◆ Task 1 ◆
In the records, replace "coordinates" with "position" from the start through the line containing "[x=880, y=533]", and write those lines out again with everything else unchanged.

CLARA is an extension to k-medoids methods in order to deal with data containing large numbers of objects. The clara method considers a small sample of the data and generates an optimal set of medoids using the PAM algorithm.

The algorithm is as follow:

  1. Split randomly the data sets in multiple subsets with fixed size (sampsize)
  2. Compute PAM algorithm on each subset and choose the corresponding k representative objects (medoids). Assign each observation of the entire data set to the closest medoid.
  3. Calculate the mean (or the sum) of the dissimilarities of the observations to their closest medoid. This is used as a measure of the goodness of the clustering.
  4. Retain the sub-data set for which the mean (or sum) is minimal. A further analysis is carried out on the final partition.

Computing CLARA in R

The function clara() [cluster package] can be used to compute CLARA.

Data items:
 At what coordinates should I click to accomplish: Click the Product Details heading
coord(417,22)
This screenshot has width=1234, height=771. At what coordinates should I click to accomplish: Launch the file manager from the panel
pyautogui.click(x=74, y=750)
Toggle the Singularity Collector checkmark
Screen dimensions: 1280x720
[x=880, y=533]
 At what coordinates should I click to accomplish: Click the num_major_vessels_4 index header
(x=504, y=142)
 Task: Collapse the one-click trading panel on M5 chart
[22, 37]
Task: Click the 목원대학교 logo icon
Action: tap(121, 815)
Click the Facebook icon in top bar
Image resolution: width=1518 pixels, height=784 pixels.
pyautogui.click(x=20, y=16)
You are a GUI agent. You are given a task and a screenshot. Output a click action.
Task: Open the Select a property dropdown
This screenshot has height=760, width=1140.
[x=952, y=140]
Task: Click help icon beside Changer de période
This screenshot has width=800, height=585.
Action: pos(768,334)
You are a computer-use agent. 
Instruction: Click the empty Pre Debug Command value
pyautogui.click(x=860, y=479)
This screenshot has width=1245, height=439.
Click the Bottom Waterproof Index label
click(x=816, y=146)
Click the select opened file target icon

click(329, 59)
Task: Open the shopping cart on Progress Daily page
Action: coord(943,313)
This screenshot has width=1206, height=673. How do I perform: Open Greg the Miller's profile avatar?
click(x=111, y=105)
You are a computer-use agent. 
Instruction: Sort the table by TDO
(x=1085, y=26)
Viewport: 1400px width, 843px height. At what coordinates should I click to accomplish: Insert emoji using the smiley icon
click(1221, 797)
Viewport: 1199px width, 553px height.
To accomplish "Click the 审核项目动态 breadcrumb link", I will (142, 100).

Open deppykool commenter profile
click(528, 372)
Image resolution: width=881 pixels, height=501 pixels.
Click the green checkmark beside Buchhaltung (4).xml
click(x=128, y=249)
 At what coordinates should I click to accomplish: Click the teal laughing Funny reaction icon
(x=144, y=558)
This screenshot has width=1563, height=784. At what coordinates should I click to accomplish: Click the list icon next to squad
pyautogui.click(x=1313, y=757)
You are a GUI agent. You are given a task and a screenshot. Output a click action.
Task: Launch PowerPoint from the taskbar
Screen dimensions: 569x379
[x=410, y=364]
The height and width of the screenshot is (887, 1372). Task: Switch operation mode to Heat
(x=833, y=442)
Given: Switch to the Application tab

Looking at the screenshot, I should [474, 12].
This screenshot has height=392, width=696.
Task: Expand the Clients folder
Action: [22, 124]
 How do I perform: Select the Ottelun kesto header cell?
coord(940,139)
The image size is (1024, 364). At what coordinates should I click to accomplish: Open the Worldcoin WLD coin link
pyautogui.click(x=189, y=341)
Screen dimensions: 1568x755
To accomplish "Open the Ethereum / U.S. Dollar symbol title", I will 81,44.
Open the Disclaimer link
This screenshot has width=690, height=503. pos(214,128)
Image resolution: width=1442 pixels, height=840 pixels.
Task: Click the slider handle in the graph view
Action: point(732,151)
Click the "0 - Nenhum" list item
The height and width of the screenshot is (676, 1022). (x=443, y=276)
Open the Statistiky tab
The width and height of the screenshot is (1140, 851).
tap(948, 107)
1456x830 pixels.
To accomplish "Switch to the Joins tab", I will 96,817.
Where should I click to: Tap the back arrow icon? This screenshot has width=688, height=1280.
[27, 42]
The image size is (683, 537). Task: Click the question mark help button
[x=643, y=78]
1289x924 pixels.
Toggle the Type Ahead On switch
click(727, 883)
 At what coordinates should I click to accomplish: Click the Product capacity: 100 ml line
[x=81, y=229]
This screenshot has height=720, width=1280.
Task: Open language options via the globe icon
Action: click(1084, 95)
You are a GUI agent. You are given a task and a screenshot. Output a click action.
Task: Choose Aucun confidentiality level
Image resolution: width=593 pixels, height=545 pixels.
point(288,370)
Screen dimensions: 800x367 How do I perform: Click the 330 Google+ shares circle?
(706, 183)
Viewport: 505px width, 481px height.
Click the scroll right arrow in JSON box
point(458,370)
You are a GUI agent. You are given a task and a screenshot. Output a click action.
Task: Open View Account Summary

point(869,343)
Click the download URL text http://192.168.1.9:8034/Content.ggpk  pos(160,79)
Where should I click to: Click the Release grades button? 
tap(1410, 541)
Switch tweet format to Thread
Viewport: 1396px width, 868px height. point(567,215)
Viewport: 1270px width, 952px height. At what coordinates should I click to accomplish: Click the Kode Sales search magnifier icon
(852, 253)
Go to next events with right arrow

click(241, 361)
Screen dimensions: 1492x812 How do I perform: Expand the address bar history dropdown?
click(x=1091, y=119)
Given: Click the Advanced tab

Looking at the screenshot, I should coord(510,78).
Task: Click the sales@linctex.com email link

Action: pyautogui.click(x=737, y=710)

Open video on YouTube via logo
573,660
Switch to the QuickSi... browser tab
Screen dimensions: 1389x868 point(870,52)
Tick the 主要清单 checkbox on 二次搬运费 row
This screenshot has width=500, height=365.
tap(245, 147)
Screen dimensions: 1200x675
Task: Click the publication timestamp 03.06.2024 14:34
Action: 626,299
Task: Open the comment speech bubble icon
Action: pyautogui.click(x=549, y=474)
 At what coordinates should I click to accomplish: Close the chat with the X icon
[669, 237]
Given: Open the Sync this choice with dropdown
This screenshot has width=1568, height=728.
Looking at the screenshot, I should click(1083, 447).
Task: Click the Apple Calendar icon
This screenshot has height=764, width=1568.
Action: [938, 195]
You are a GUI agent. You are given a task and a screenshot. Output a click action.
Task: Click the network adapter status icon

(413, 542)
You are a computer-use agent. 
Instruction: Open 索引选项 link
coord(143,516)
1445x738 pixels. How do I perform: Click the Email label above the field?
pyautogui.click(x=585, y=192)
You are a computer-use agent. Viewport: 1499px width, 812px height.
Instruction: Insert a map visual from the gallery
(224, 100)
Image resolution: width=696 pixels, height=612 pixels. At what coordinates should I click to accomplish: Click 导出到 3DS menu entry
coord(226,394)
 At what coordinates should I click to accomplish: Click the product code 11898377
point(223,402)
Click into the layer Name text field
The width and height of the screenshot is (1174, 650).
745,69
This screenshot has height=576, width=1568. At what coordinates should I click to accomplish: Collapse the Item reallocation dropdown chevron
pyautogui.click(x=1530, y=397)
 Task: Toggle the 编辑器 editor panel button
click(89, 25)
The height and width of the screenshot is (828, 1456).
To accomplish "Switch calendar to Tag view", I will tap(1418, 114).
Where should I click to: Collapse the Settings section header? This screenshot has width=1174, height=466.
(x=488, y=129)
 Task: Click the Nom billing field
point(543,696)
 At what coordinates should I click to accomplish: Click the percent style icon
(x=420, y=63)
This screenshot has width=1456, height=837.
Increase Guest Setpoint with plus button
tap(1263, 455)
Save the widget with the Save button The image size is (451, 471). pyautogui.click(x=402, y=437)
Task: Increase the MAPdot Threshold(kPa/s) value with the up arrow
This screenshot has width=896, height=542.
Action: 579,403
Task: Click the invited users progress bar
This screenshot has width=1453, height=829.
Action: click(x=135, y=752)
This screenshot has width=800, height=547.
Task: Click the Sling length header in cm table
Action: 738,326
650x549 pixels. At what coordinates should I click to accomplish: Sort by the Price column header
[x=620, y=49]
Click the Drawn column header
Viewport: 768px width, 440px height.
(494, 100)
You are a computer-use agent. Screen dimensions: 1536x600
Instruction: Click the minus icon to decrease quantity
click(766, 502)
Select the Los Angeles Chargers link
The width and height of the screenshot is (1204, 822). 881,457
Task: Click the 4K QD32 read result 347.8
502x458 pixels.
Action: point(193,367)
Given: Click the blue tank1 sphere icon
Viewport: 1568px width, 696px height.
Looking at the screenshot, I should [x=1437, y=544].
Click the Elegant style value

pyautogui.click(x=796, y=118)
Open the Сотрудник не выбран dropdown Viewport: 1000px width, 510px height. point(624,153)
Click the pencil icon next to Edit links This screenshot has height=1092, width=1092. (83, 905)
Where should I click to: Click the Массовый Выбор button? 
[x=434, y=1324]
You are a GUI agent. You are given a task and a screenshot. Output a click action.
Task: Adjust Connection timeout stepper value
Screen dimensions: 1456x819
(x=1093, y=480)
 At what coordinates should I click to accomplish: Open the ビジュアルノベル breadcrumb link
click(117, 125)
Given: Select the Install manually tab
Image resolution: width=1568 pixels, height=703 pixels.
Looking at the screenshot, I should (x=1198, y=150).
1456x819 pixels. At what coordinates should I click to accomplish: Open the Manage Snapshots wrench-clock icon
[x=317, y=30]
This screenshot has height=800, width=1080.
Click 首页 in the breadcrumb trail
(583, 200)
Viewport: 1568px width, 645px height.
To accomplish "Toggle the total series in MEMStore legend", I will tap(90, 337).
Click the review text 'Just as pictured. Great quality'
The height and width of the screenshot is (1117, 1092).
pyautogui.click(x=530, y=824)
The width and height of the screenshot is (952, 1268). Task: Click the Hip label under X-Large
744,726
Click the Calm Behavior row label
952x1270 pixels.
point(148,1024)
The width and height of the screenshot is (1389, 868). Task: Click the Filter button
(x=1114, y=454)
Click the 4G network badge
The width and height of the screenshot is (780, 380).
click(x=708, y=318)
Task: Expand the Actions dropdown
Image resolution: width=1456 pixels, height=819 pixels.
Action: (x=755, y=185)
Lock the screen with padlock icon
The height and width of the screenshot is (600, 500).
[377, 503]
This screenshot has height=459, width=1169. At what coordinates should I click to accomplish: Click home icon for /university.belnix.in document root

◆ Task 2 ◆
Please retype the CLARA text from "The algorithm is" to "the final partition." without any changes.

◆ Correct output 1 ◆
 At what position should I click to accomplish: Click the Product Details heading
coord(417,22)
This screenshot has width=1234, height=771. At what position should I click to accomplish: Launch the file manager from the panel
pyautogui.click(x=74, y=750)
Toggle the Singularity Collector checkmark
Screen dimensions: 1280x720
[x=880, y=533]

◆ Correct output 2 ◆
The algorithm is as follow:

  1. Split randomly the data sets in multiple subsets with fixed size (sampsize)
  2. Compute PAM algorithm on each subset and choose the corresponding k representative objects (medoids). Assign each observation of the entire data set to the closest medoid.
  3. Calculate the mean (or the sum) of the dissimilarities of the observations to their closest medoid. This is used as a measure of the goodness of the clustering.
  4. Retain the sub-data set for which the mean (or sum) is minimal. A further analysis is carried out on the final partition.